If You Fear Losing It
Los Angeles lawyer Marc Hankin watched as his father's Alzheimer's gradually robbed him of his ability to function and imposed devastating financial strains on his family. So Hankin, now 51, vowed that he would be ready in case he ever suffered any such disability. He has worked out a novel strategy to define when to activate his living trust--a document that designates people to manage his affairs if he no longer can. He has named his wife and his three closest friends to a competency committee, and granted them the power to declare him unfit and take control. Says Hankin: "I want to be protected before I start trying to eat grapes off the wallpaper."
That's a worry many boomers bear for themselves and their parents. And they worry about a range of mental incapacity that can begin far short of full-blown dementia. Your infirm father may no longer be capable of managing investments, but he may do fine balancing his checkbook. How will it be decided whether folks like him--and sooner or later, folks like us--have lost the capacity to drive a car or consent to surgery?

### Data to examine
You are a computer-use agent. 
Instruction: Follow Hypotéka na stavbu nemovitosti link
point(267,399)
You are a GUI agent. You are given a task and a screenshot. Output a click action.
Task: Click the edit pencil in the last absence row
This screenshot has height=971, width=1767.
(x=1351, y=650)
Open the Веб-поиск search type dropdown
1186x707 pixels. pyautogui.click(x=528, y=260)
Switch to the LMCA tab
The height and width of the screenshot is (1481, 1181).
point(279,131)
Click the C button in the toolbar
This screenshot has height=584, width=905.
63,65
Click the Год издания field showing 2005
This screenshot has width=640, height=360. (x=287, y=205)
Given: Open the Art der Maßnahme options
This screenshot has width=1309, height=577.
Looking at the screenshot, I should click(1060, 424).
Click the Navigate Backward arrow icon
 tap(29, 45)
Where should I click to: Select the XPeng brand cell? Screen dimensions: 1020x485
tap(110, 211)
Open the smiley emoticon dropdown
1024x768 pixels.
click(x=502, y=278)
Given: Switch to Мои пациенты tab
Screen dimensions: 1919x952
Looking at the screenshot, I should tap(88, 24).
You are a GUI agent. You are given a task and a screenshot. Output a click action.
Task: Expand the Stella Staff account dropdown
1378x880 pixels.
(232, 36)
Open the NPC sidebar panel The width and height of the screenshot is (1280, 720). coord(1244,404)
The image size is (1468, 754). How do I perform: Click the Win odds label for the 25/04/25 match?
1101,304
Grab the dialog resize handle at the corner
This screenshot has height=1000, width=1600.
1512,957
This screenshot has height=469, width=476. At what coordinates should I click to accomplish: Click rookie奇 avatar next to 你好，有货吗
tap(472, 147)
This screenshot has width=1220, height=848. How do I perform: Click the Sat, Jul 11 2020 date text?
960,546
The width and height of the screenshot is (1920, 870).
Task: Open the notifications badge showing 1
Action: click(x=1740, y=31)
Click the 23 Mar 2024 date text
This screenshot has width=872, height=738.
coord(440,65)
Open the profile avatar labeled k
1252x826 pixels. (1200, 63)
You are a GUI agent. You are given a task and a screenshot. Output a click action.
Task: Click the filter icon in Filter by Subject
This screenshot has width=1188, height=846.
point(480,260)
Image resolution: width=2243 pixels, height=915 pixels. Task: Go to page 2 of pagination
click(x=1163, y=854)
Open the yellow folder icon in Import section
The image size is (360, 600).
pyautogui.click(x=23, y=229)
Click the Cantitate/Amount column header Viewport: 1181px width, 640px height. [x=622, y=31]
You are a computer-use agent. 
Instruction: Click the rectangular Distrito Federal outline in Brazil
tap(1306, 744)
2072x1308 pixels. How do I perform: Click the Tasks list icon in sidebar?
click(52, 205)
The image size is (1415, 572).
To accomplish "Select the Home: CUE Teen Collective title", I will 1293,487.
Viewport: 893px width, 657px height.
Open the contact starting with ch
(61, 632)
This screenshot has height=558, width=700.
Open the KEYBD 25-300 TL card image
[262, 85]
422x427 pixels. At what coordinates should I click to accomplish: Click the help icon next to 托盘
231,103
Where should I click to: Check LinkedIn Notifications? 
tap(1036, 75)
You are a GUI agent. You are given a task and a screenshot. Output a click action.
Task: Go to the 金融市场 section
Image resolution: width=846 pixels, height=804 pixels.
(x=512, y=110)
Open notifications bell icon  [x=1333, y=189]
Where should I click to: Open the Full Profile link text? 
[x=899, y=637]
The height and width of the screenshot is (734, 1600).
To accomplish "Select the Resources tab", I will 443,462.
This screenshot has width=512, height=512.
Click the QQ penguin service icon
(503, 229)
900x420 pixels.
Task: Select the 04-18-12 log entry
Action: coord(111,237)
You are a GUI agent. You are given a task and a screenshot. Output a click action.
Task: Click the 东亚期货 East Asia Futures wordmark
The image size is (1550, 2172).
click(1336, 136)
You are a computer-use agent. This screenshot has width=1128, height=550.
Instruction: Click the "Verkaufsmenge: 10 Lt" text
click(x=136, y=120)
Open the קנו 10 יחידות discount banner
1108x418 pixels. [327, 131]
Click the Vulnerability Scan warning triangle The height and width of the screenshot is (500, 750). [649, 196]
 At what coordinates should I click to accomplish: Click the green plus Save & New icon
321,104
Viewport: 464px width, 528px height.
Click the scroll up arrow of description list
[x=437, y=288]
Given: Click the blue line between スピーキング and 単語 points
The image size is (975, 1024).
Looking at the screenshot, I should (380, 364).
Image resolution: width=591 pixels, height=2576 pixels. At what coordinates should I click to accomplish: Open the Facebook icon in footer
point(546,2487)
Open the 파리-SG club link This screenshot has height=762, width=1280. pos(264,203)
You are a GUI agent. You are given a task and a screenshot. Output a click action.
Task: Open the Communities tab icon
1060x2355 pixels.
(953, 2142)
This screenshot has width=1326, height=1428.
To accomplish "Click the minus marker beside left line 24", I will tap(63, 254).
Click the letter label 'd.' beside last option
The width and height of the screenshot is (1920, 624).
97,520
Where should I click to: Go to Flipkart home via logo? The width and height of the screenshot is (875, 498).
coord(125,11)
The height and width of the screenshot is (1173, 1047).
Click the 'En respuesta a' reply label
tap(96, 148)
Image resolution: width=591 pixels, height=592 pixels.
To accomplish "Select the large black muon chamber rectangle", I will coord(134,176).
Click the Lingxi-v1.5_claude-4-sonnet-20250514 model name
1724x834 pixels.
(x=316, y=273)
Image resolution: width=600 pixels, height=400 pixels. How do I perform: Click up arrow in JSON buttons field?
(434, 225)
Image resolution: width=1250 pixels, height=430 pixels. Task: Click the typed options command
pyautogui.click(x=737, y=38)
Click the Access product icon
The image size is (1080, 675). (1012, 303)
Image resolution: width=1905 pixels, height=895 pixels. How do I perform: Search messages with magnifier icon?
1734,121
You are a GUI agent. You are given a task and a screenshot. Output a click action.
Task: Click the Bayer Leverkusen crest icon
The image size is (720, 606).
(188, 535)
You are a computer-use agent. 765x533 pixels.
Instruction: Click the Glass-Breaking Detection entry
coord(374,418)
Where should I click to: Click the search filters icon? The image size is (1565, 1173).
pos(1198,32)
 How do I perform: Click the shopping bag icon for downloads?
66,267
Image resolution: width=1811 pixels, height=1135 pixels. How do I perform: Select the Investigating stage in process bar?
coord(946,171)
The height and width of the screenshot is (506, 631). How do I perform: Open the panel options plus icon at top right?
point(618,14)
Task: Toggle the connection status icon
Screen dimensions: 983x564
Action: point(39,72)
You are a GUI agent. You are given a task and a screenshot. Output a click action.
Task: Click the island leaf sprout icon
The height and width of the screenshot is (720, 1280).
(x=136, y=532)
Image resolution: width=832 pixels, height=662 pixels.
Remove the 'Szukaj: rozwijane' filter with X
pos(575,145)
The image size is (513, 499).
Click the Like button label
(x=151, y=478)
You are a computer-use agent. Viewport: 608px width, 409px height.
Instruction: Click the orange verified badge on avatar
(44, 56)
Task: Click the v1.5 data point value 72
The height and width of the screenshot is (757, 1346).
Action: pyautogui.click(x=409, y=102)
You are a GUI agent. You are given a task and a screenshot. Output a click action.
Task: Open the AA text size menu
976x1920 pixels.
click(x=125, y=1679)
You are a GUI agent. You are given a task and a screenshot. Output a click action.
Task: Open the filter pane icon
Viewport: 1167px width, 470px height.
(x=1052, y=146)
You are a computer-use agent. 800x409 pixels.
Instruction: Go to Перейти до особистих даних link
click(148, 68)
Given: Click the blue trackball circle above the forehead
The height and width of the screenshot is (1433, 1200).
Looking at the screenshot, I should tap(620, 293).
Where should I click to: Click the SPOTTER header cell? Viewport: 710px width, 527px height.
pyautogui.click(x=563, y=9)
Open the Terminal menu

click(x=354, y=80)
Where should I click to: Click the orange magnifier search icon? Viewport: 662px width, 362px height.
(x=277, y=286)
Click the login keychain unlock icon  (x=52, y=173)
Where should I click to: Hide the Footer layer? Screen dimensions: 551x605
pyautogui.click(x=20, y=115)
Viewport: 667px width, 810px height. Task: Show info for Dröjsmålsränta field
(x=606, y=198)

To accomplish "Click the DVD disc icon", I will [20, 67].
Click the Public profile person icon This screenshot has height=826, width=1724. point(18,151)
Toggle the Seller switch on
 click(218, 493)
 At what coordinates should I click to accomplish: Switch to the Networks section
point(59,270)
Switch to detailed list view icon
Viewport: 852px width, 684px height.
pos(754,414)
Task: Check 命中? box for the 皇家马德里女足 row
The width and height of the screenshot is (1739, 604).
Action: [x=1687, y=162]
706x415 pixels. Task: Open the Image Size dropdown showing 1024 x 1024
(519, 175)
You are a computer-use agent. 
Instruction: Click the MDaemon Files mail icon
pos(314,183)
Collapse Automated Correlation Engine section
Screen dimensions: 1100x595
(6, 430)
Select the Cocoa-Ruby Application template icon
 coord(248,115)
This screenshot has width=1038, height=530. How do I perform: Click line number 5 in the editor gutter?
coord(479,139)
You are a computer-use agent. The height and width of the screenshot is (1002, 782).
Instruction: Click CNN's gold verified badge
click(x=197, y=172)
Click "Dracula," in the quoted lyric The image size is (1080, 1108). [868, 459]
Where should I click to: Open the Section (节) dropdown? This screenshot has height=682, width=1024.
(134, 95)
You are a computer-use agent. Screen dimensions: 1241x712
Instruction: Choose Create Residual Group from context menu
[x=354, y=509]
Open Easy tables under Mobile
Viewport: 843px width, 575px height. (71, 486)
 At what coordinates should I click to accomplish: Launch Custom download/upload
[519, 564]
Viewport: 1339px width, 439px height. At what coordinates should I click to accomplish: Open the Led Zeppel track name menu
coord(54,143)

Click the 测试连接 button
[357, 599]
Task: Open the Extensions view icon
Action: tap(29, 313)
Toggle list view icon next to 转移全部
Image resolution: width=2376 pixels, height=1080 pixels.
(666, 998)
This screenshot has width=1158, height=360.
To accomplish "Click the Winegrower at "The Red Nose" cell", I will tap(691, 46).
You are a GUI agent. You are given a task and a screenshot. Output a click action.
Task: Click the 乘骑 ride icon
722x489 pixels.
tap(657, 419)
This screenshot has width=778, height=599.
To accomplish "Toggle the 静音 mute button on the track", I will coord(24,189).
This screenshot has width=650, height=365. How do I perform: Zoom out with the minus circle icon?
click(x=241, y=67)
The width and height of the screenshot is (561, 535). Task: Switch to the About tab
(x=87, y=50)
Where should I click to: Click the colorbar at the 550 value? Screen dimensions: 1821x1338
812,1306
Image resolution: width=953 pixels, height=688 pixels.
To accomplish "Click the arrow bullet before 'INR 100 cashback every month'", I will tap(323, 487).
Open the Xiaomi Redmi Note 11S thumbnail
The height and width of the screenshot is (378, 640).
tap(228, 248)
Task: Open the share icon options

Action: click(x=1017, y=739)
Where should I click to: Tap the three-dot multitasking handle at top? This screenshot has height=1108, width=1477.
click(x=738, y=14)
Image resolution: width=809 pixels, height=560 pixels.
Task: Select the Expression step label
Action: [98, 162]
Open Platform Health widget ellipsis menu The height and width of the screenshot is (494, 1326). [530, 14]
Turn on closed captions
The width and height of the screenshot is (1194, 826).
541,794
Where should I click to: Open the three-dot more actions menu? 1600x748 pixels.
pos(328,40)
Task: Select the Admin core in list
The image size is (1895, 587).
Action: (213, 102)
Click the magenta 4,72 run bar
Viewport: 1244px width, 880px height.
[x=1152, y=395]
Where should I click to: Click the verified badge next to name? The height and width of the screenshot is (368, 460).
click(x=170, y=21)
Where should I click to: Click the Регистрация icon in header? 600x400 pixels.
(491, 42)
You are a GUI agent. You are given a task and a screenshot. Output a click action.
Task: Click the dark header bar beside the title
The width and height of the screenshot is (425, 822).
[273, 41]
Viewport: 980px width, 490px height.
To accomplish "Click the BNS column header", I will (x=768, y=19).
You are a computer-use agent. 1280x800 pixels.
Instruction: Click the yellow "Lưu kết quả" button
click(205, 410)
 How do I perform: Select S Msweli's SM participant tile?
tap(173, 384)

### Questions to answer
1 > Quote the article on mental incapacity, beginning at the words "That's a worry" and stopping after "consent to surgery?".
2 > According to the article on mental incapacity, whom has Marc Hankin named to his competency committee?
The listing is separate material, unrelated to the article on mental incapacity.

### Solutions by task
1 >
That's a worry many boomers bear for themselves and their parents. And they worry about a range of mental incapacity that can begin far short of full-blown dementia. Your infirm father may no longer be capable of managing investments, but he may do fine balancing his checkbook. How will it be decided whether folks like him--and sooner or later, folks like us--have lost the capacity to drive a car or consent to surgery?

2 > His wife and his three closest friends.